Roughly a month later, Bob called told me he made a big mistake with this condo he was buying. Bob had bid and won at the sheriff’s sale, which requires 10% of the funds upon winning the bid and the remaining 90% within 30 days. What Bob did not understand was that most lenders would not be willing to lend on the remaining 90% due to the sheriff. He had procrastinated so long that it was now 120 days since he had won the bid, and the sheriff had given Bob 48 hours. Then they were going to keep his deposit, selling off the property and holding Bob in contempt. Bob asked me, “What can I do?”
I thought about it for a couple hours and offered him a solution. Our company would assume Bob’s winning bid at the sheriff’s auction and pay off the remaining 90% balance, at which time our company would own the property. We would then parlay Bob’s initial 10% to the sheriff directly into a purchase and sale agreement between our company (seller) and Bob (buyer).

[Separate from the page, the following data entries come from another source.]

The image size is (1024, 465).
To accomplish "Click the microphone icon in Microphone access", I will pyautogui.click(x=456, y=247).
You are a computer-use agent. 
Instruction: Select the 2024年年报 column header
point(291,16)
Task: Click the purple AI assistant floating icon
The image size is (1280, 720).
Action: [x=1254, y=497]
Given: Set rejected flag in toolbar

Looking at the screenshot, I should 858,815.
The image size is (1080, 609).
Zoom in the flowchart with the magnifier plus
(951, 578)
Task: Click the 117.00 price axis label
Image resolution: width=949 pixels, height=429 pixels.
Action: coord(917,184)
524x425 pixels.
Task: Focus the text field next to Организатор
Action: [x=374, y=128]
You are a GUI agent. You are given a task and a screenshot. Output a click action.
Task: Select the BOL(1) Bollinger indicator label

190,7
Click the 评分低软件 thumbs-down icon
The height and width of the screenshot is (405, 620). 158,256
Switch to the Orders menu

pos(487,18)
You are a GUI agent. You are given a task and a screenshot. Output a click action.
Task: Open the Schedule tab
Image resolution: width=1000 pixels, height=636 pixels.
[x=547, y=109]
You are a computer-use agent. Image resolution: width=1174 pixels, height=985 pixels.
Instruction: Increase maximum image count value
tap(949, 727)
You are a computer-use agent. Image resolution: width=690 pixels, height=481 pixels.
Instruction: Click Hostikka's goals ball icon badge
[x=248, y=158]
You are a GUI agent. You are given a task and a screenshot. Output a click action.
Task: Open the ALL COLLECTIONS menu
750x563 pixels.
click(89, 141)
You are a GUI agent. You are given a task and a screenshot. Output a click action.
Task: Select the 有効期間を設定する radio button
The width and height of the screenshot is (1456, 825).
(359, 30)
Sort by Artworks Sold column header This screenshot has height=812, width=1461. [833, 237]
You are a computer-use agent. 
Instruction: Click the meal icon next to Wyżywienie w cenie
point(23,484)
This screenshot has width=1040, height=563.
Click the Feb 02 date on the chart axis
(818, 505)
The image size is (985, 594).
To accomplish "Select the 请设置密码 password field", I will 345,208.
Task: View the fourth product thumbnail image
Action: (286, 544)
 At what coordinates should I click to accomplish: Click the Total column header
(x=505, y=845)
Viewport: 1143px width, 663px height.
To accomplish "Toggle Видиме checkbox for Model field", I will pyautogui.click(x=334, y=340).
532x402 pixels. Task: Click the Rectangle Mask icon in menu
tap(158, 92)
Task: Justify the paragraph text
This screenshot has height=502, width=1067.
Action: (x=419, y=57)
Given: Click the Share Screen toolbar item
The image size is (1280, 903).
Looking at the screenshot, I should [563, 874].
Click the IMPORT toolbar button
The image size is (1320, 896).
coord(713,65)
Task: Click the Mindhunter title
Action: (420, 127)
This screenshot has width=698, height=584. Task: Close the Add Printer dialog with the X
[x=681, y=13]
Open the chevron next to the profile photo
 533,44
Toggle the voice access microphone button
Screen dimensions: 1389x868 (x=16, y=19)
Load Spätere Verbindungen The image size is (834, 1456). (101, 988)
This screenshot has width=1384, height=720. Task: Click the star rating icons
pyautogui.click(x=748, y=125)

We would then rent the condo to Bob for 45 days while he secured conventional financing to purchase the property back from us at a sizable mark up for our risk in the transaction. I informed Bob before entering into any of this that we would need to run a credit and background check on him to ensure he could, in fact, qualify for financing, I would need to inspect the property, and would need to confirm the HOA would not prohibit this transaction in any way. He agreed and passed our checks just fine.
The deal seemed like a no brainer for us. Here are some of the numbers:
- The condo was worth $130k
- The winning bid we assumed was $87k
- Bob initial deposit was $8k
- Our company’s cash outlay to purchase was $79k ($87k – $8k)
- Our sale price to Bob was $101k
This left Bob with plenty of equity, left us with a great return, and kept Bob out of being held in contempt. If Bob did not fulfill his part in our contract, we would keep his $8k and sell off the property.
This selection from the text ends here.